Skaggs’ initial statement was a lengthy one, befitting the association that stuck with Chesney all these years.
“Sometime during Christmas morning while making his coffee, our dear friend and guitar hero Tony Rice passed from this life and made his swift journey to his heavenly home,” Skaggs wrote. “It’s still quite a shock to the whole family. After talking with Tony’s wife Pam and their daughter India, they asked if I would make a statement on their behalf and give them some privacy to process during this difficult time. I was honored to help out. Tony is also survived by his brothers Wyatt and Ronnie, and all of you who loved his music and those who will continue to share it with others.
“Tony Rice was the single most influential acoustic guitar player in the last 50 years,” continued Skaggs. “Many if not all of the Bluegrass guitar players of today would say that they cut their teeth on Tony Rice’s music. He loved hearing the next generation players play his licks. I think that’s where he got most of his joy as a player. With many IBMA Awards and a Grammy Award, Tony was a gracious recipient of the International Bluegrass Music Association’s highest honor as an inductee into their Hall of Fame in 2013.
“Not only was Tony a brilliant guitar player but he was also one of the most stylistic lead vocalists in bluegrass music history. When I joined the group the New South in 1974, I knew I’d found a singing soul mate with Tony. Our voices blended like brothers. In 1980, we recorded the album ‘Skaggs and Rice’ for Sugar Hill as a tribute to our duet heroes with just the simplicity of guitar, mandolin, and our voices. All these years later people tell me how much the purity of that record still touches their heart. That’s who Tony was, a singer from the heart.

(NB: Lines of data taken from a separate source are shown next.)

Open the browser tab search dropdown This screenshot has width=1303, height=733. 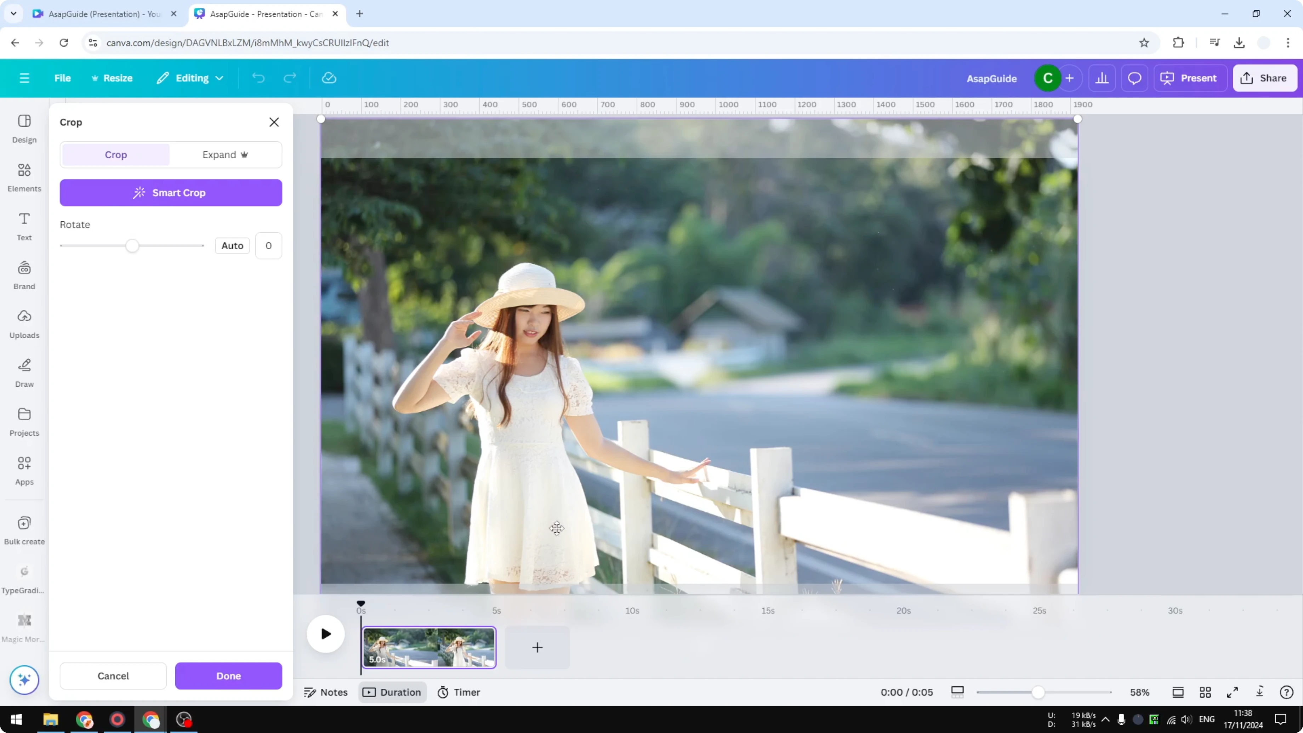(14, 14)
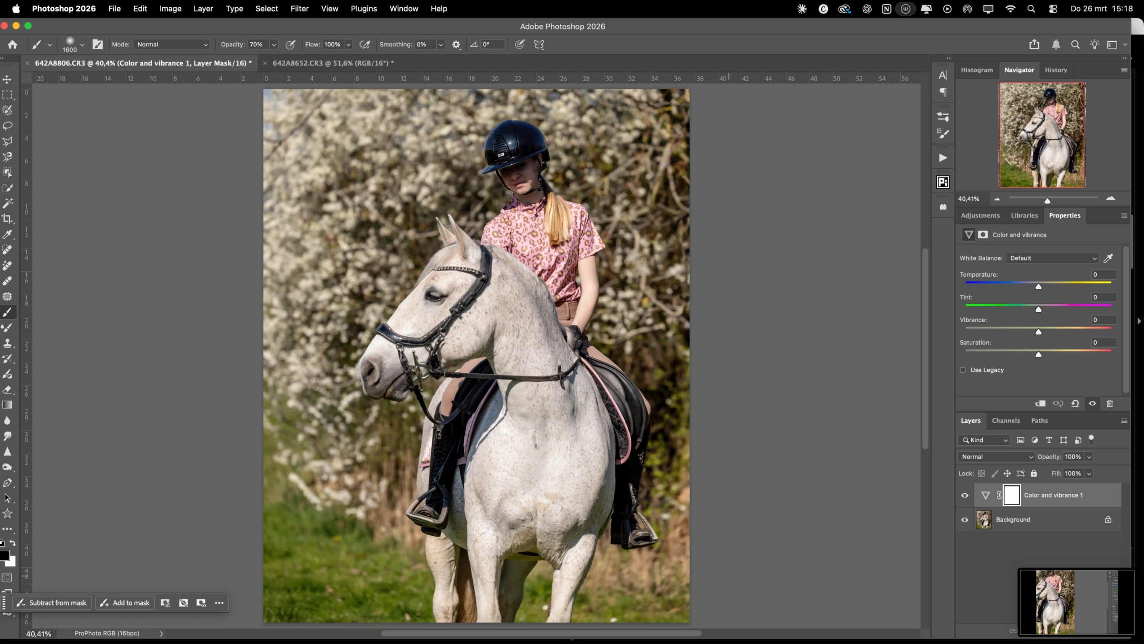Click the White Balance eyedropper sampler icon
Image resolution: width=1144 pixels, height=644 pixels.
pos(1108,258)
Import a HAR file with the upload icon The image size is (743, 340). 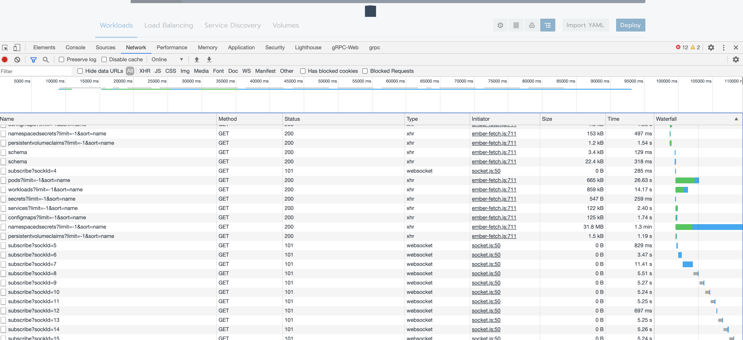[x=197, y=59]
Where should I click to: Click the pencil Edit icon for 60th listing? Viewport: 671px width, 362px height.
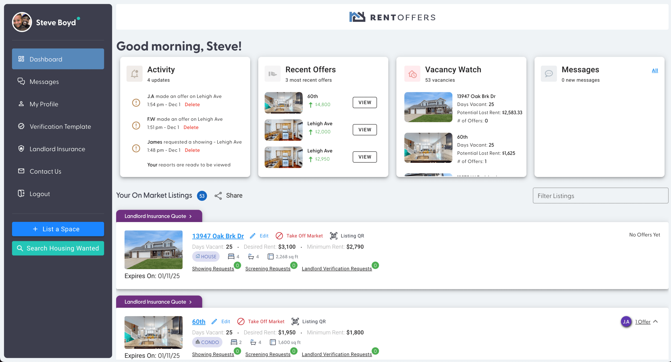pos(214,321)
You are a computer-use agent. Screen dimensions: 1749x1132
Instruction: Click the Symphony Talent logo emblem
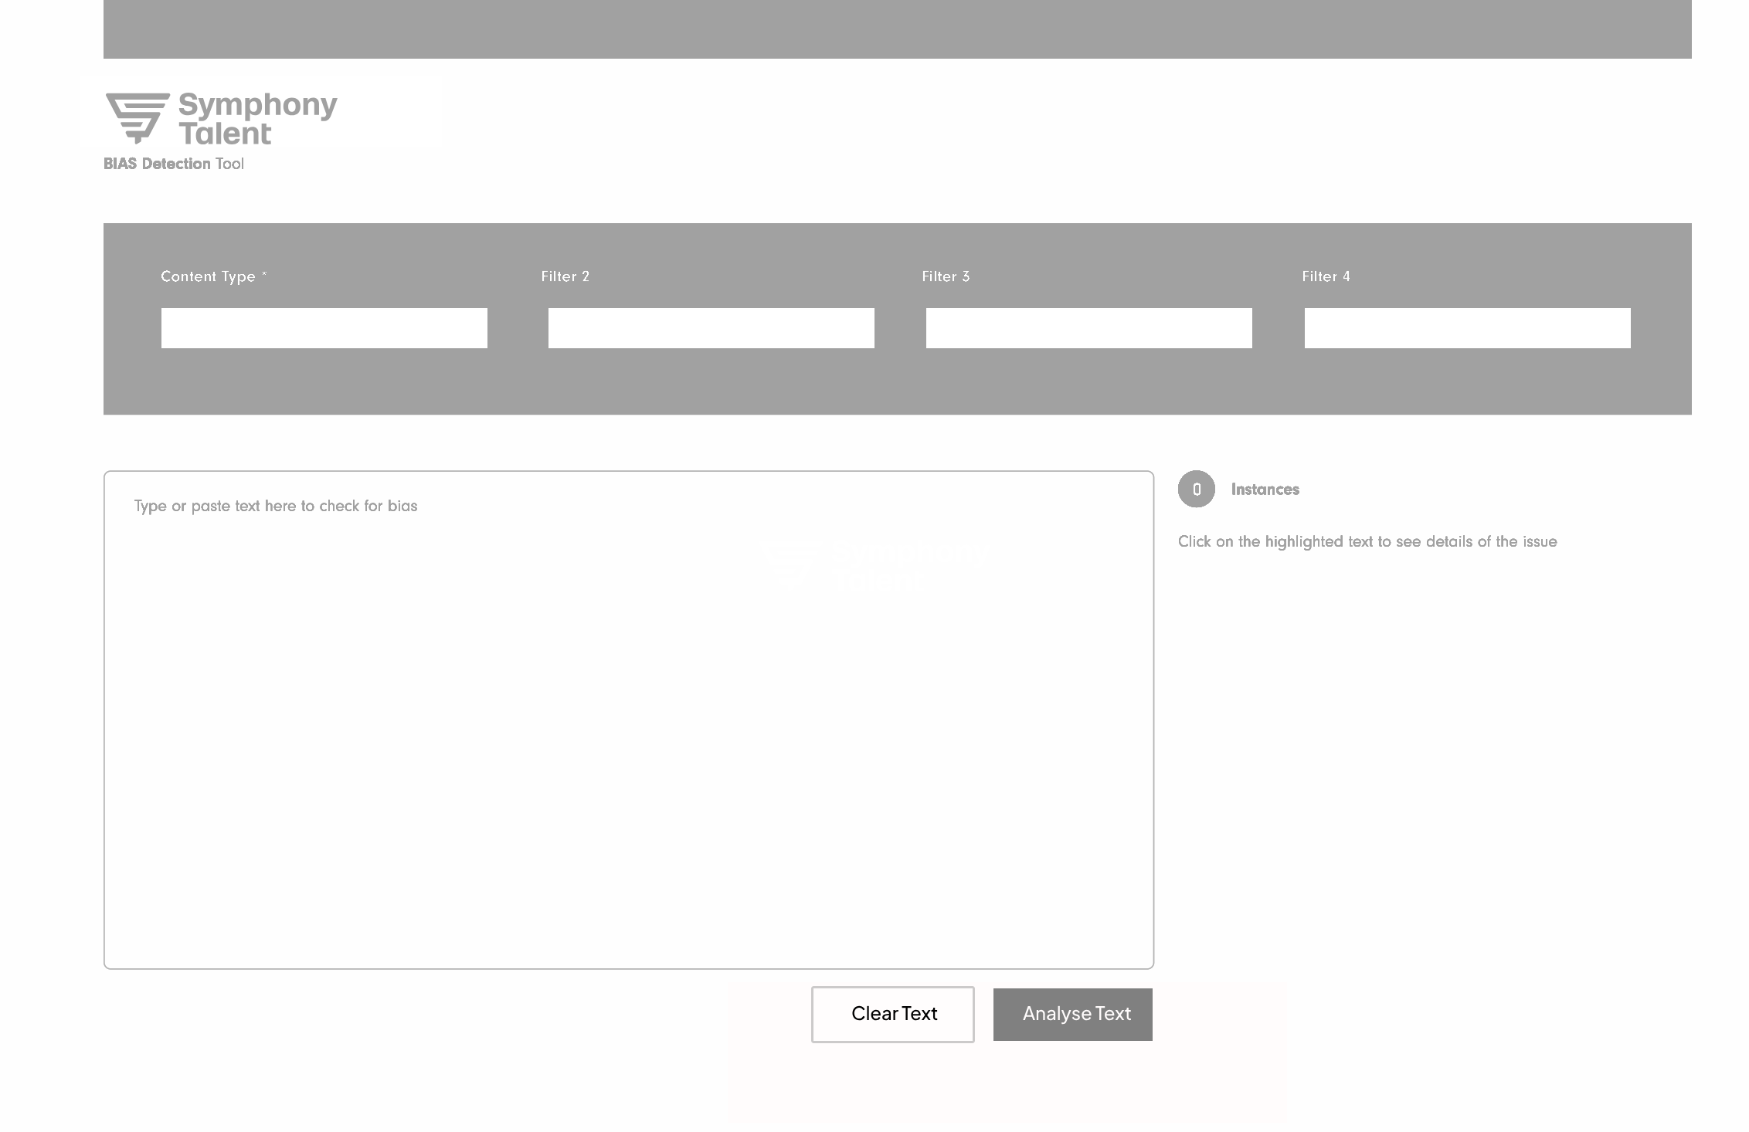(137, 117)
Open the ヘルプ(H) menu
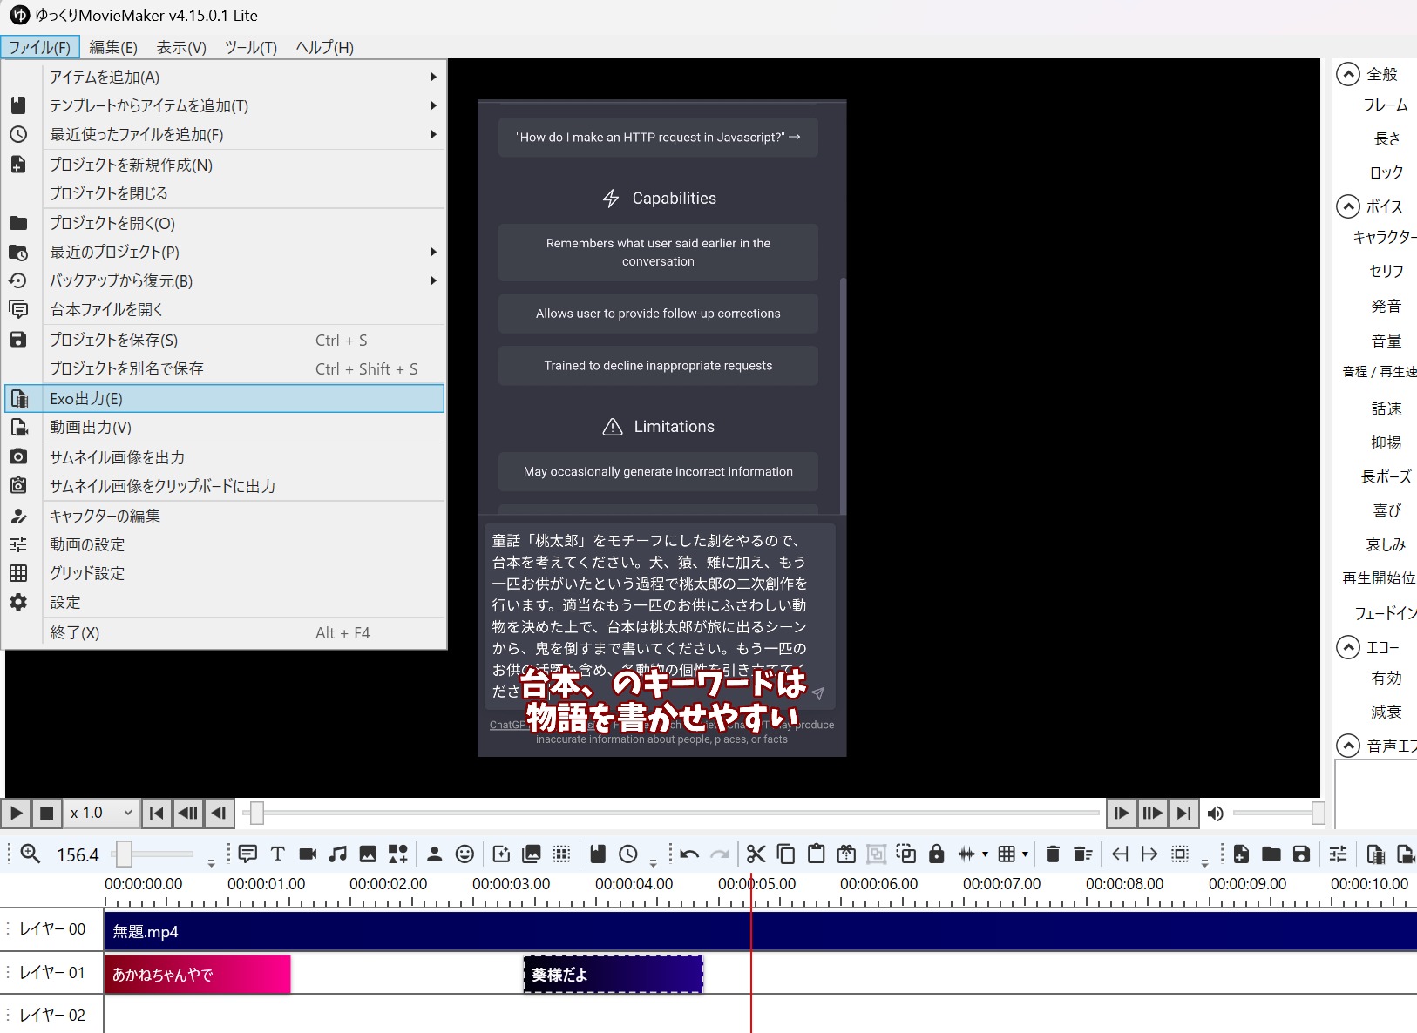Image resolution: width=1417 pixels, height=1033 pixels. [x=322, y=48]
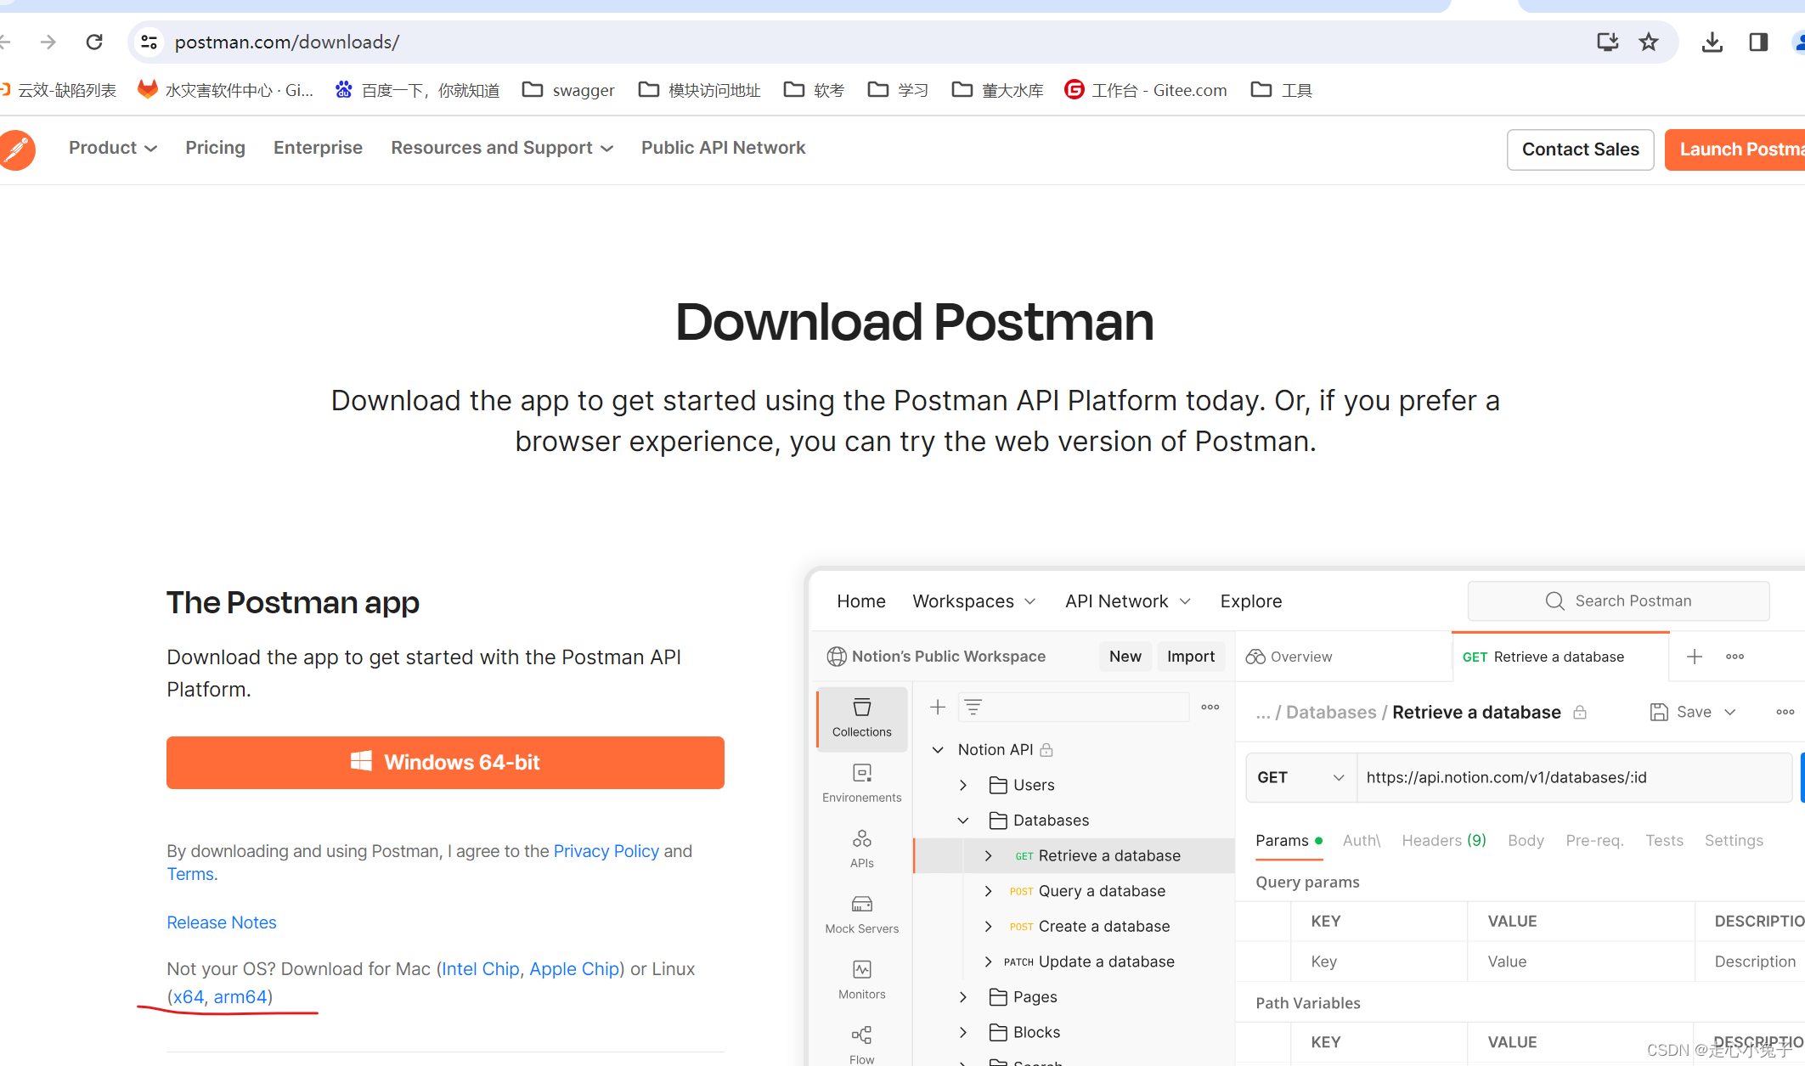The height and width of the screenshot is (1066, 1805).
Task: Open the Pricing page
Action: point(215,148)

“I will miss him as I’m sure all of you will. But where Tony is right now, he’s not missing us. He’s in the place that God has prepared for those who love Him and receive Him. Rest In Peace, dear brother. Thank you for your great talent and the music that will continue to inspire more and more generations to come.”
Before joining Skaggs in the New South, Rice was a member of J.D. Crowe’s New South in the early ’70s. His later outfits included the David Grisman Band, the Bluegrass Album Band (which included Doyle Lawson), the Tony Rice Unit (which for a time included Alison Krauss as a member) and Rice, Hillman & Pedersen (with brother Larry Rice, ex-Byrd Chris Hillman and Herb Pedersen). He was also noted for his work with Fleck and Jerry Garcia.
Rice had not played guitar publicly since his International Bluegrass Hall of Fame induction in 2013, due to medical conditions that made playing guitar difficult. He had not sung in concert since shortly after being diagnosed with muscle-tension dysphonia in 1994.
Tweeted country recording artist Charlie Worsham: “Tony Rice could make a Martin flattop guitar sing with more raw power than a than a Les Paul plugged into a Marshall stack. his signature style is embedded deep in the blueprint of my playing and certainly anyone who plays bluegrass guitar today. Yet even if Tony Rice had never played a lick, his voice alone was a singular force, & the songs he sang upped the game for songwriting in bluegrass & beyond. If you aren’t familiar with Tony Rice, please listen to his music. This wouldn’t be a bad place to start,” Worsham continued, posting a Spotify link to the Tony Rice Unit’s 1979 album “Manzanita.”